GitLab has released crucial security updates for both its Community and Enterprise Editions to counteract two critical vulnerabilities. One of these vulnerabilities has the potential for account hijacking with no user interaction, posing a significant threat to organizations relying on GitLab for their DevSecOps platform.
CVE-2023-7028 (Severity: 10/10)
The most severe security issue, tracked as CVE-2023-7028, stands out with a maximum severity score of 10 out of 10.
This GitLab flaw allows for account takeover without any user interaction, creating a serious risk for organizations. The vulnerability lies in an authentication problem that enables password reset requests to be sent to arbitrary, unverified email addresses. Even if two-factor authentication (2FA) is active, a password reset is possible, but successful login still requires the second authentication factor.
CVE-2023-7028 was discovered and reported by security researcher ‘Asterion’ via the HackerOne bug bounty platform. Introduced on May 1, 2023, with version 16.1.0, it impacts several versions, including those prior to 16.7.2. GitLab strongly urges users to update to the patched versions (16.7.2, 16.5.6, and 16.6.4) or apply the fix backported to versions 16.1.6, 16.2.9, and 16.3.7.
CVE-2023-5356 (Severity: 9.6/10)
The second critical vulnerability, identified as CVE-2023-5356, carries a severity score of 9.6 out of 10. This flaw allows attackers to exploit Slack/Mattermost integrations, executing slash commands as another user. In both Mattermost and Slack, slash commands play a crucial role in integrating external applications and invoking apps in the message composer box.
In addition to these critical vulnerabilities, GitLab has tackled various other issues in its latest release, version 16.7.2, including:
CVE-2023-4812: CODEOWNERS Bypass (Severity: High)
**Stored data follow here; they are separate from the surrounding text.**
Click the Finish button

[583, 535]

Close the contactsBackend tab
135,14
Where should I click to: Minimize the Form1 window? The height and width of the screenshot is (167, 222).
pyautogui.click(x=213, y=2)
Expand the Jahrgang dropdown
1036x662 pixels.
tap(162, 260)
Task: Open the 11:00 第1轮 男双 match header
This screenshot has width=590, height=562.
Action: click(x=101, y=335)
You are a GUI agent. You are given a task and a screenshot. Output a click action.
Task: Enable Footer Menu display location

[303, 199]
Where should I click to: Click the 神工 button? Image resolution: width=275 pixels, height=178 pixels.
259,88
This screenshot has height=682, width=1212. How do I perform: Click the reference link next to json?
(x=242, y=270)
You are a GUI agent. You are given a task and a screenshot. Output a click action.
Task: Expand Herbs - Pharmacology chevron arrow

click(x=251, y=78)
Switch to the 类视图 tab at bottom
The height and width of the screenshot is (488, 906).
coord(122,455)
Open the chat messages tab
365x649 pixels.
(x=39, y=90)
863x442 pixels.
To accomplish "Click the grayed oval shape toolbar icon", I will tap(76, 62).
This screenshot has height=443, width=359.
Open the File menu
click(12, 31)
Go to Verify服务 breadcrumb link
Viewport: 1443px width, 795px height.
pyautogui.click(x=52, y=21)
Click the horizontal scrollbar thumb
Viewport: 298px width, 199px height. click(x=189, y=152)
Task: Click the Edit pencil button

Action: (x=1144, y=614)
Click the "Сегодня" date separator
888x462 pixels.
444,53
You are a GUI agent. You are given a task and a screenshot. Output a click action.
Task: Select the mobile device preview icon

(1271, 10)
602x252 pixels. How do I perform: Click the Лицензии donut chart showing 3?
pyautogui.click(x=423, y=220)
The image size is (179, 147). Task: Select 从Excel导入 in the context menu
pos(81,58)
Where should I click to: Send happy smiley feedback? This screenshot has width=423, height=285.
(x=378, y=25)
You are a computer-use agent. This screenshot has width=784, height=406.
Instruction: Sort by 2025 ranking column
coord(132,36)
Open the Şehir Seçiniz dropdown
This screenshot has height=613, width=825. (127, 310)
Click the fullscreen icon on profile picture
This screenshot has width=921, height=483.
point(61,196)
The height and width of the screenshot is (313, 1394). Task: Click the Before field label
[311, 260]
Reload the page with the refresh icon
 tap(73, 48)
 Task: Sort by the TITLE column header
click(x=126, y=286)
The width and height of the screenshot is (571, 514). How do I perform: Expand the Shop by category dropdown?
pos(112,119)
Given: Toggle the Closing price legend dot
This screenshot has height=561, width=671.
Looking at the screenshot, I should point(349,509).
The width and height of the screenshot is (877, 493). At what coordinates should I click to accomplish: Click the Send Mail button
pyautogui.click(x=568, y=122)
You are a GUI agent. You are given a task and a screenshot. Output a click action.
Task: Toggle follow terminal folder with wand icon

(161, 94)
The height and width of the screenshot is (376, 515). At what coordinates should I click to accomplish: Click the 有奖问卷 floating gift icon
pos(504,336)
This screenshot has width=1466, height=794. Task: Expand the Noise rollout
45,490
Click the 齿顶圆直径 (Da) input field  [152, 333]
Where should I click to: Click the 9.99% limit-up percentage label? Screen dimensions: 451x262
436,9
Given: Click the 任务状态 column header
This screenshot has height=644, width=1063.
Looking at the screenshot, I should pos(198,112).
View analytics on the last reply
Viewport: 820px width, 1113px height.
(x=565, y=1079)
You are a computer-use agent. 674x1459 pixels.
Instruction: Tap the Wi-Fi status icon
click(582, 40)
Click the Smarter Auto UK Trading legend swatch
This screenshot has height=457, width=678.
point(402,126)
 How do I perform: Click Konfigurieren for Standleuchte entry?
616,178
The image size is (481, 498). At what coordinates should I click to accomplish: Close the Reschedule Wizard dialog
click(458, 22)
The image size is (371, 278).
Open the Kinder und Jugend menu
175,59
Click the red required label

GitLab 15.3 and subsequent versions faced a high-severity vulnerability, denoted as CVE-2023-4812. This flaw allowed the circumvention of CODEOWNERS approval by manipulating previously sanctioned merge requests. The potential for unauthorized changes posed a significant risk to the integrity of the version control system.
CVE-2023-6955: Workspaces Access Control (Severity: Notable)
GitLab versions predating 16.7.2 exhibited improper access control concerning Workspaces, as highlighted in CVE-2023-6955. This flaw enabled attackers to create a workspace within one group, associating it with an agent from an entirely different group. The implications of such unauthorized workspace creation introduced a notable vulnerability in GitLab’s security architecture.
CVE-2023-2030: Commit Signature Validation (Severity: Significant)
A commit signature validation flaw, categorized under CVE-2023-2030, affected GitLab CE/EE versions starting from 12.2 and onward. This flaw presented a significant risk by allowing the modification of metadata associated with signed commits due to inadequacies in the signature validation process. The potential manipulation of commit metadata raised concerns about the overall integrity and authenticity of version-controlled code.